# LEXICON

The Lexicon is a tool accessible in the Composer area of the NLG platform. It holds the grammatical information in a project about particular words that the software needs to generate linguistically correct units.

While the software already stores these kind of information about many of the most common words in all languages in a global, the project lexicons* include the words that come from domain knowledge. The global lexicon cannot be edited directly, all your entries and changes enter the project lexicon.

You need to create a lexicon entry, if grammatical interpretation of a word is wrong, or a word has different grammar requirements for your use case. Lexicon entries are only have to be made for words that require grammatical flexibility, i.e. for which containers have been created. Words that are used in static text parts do not need lexicon entries.

# Creating and editing lexicon entries

In the lexicon section (accessible under MORE TOOLS) you can view existing lexicon entries and edit them, view an overview of missing lexicon entries and create new entries.

The existing lexicon entries for this project are divided into lists based on their part of speech: nouns, verbs and adjectives. With a click on every entry, you can see the properties and edit them. The settings for each word category are based on the requirements of each language.

TIP

You can create lexicon entries in any language, even if they are not present in the project settings or no collections are available in this language.

# Choose the part of speech

You have to categorize every new entry into the parts of speech: noun, verb and adjective.

In some languages, adjectives are never inflected or are inflected rule based, so for these languages there are only noun or verb choices in the menue.

# Set in the lemma

A lemma is the base form of the word, e.g the form is used in a dictionary. There are different conventions in different languages on how a lemma is built, so you have to check them for each language.

Here is a more general overview:

part of speech lemma
noun usually singular, masculine, nominative
adjective usually singular, masculine, nominative
verb in many languages infinitive (singular present). English: the uninflected form

TIP

To distinguish lemma and stem: a stem is the part of a word that does not change.

  • stem: creat for *to create (verb) or creative (adjective) or creation (noun).
  • lemma: create (verb), creative (adjective) and creation (noun)

# Settings for Nouns

The lexicon is the place where the information is stored that is necessary to deflect nouns in a grammatically correct way and to use pronouns properly. What information this is differs in many languages.

For nouns this comprises for example:

number singular, dual, plural
grammatical gender masculine, feminine, neutral, animate, inanimate
grammatical cases nominative, accusative, genitive, dative, locative, vocative, instrumental, ablative

# Plurale Tantum (Plural only)

If the noun for which you want to create an entry occurs only in the plural form, set the slider to plurale tantum. Then only fields for the plural forms that are actually required will appear in the fields below.

# Switch Determiner

Some nouns differ from standard behavior and combine with different determiners than other nouns from the same type.
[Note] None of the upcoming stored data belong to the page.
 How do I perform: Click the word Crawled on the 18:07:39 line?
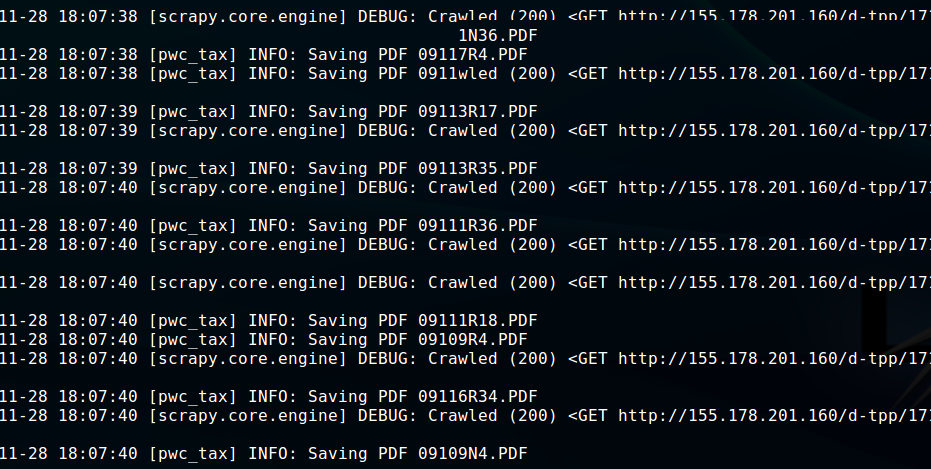[x=463, y=131]
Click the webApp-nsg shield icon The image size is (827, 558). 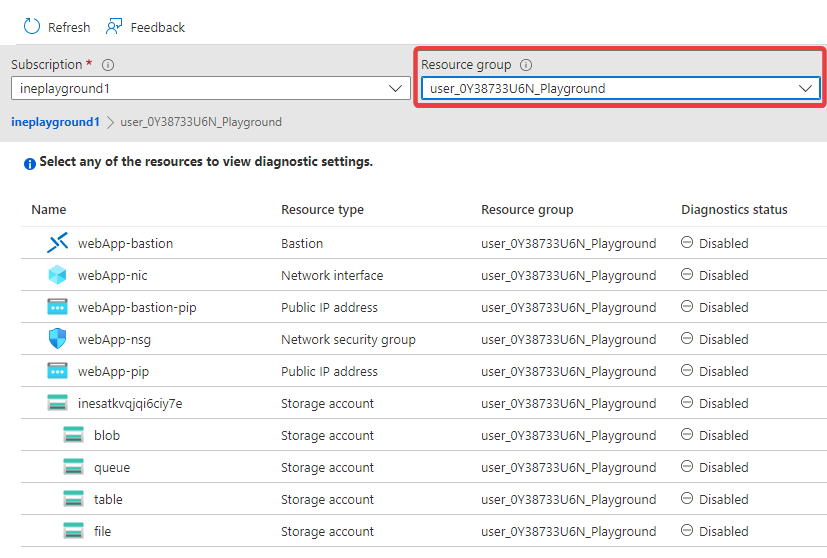[57, 339]
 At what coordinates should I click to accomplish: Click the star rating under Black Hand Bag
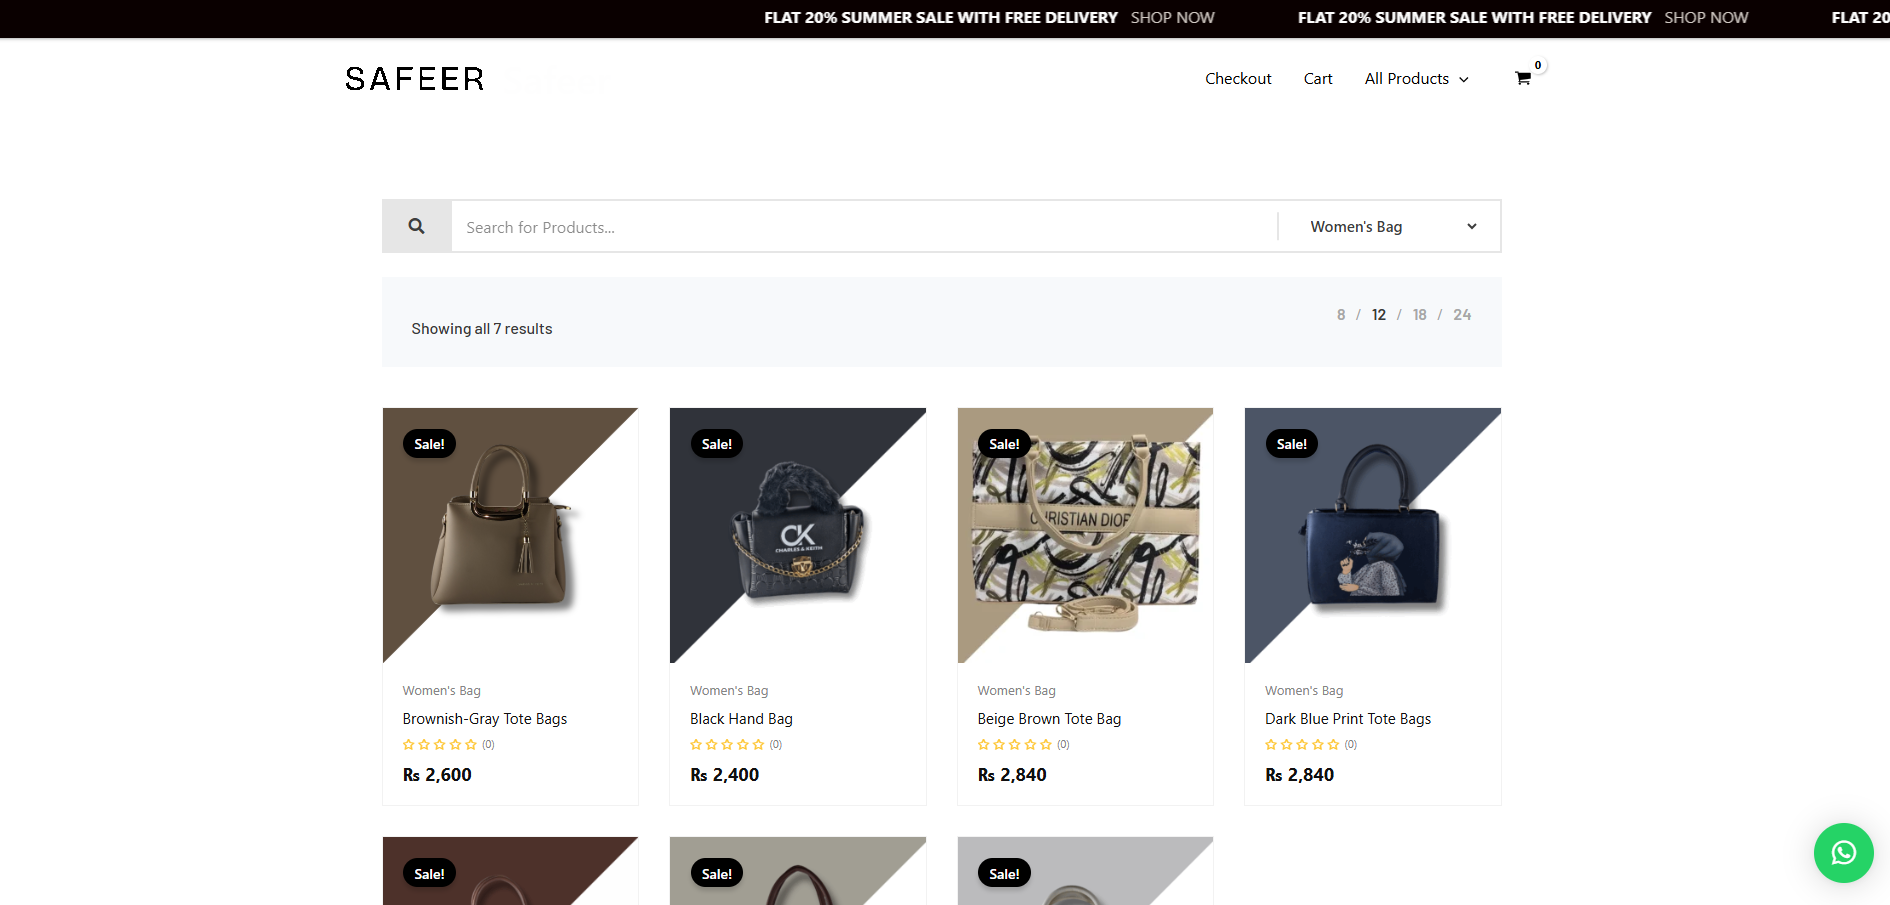[727, 745]

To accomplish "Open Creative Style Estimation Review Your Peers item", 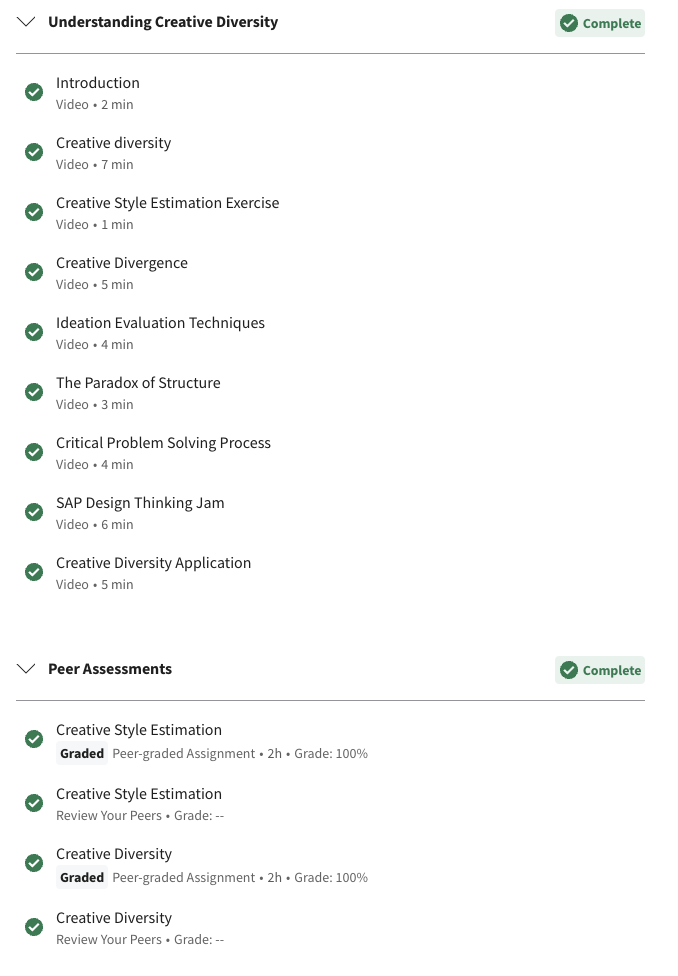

You can configure multiple alternate determiners and specify with which grammatical forms they will appear.

Example: Nouns denoting countries usually stand with the none determiner like Poland, but the Netherlands need a definite determiner, so you define a replacement here.

# Switch Preposition

As with the determiner, there is also deviant behavior with some nouns when using prepositions. Therefore you can enter these cases here.

Example: Nouns denoting places usually stand with the preposition in like in Germany, but there are some exceptions like at Shibuya station.

# Settings for Adjectives

The settings for adjective are similar to the settings for nouns.

Adjective Position: You have to define if the adjective stands before or after a noun.

# Setting for Verbs

For verbs you have to fill the conjugations of the verbs, this means how the verb will form under different circumstances.

The conjugations of the verbs depend different grammatical persons that include the number (singular, plural in some languages also dual) and distinct between the speaker (first person), the addressee (second person), and others (third person). All these conjugations must also be completed for the different tenses.

Overview of the basic grammatical persons & tenses you can define in the lexicon:

grammatical persons first, second, third
number singular, dual, plural
grammatical gender masculine, feminine, neutral, animate, inanimate
tenses present, past, imperfect, future, past participle, gerund

# Missing lexicon entries

The most common way to spot that grammatical information is missing is the occurrence of such mistakes as missing determiners or a wrong declination for a noun. If such mistakes occur in your test content, chances are high that a missing lexicon entry might be the cause of that irregularity. Thus, an adequate solution for grammar errors oftentimes contains adding new words to the lexicon. The missing lexicon entries give you an impression about which words are used in your data and what you need to do.

In the Missing entries tab you can see which words in your project do not appear in a lexicon. All these words are then unhandled entries. You can decide whether to include them in your lexicon or ignore them. All the missing you ignore will be categorized as ignored entries. Please be aware that the engine just looks for missing entries in generated texts (in the RESULTS area).

You can also use the search function to search entries directly in these two categories (ignored and undhandled entries).

TIP

If words are not listed in either the global or project lexicon, they are adapted according to the usual linguistic standards of the respective language.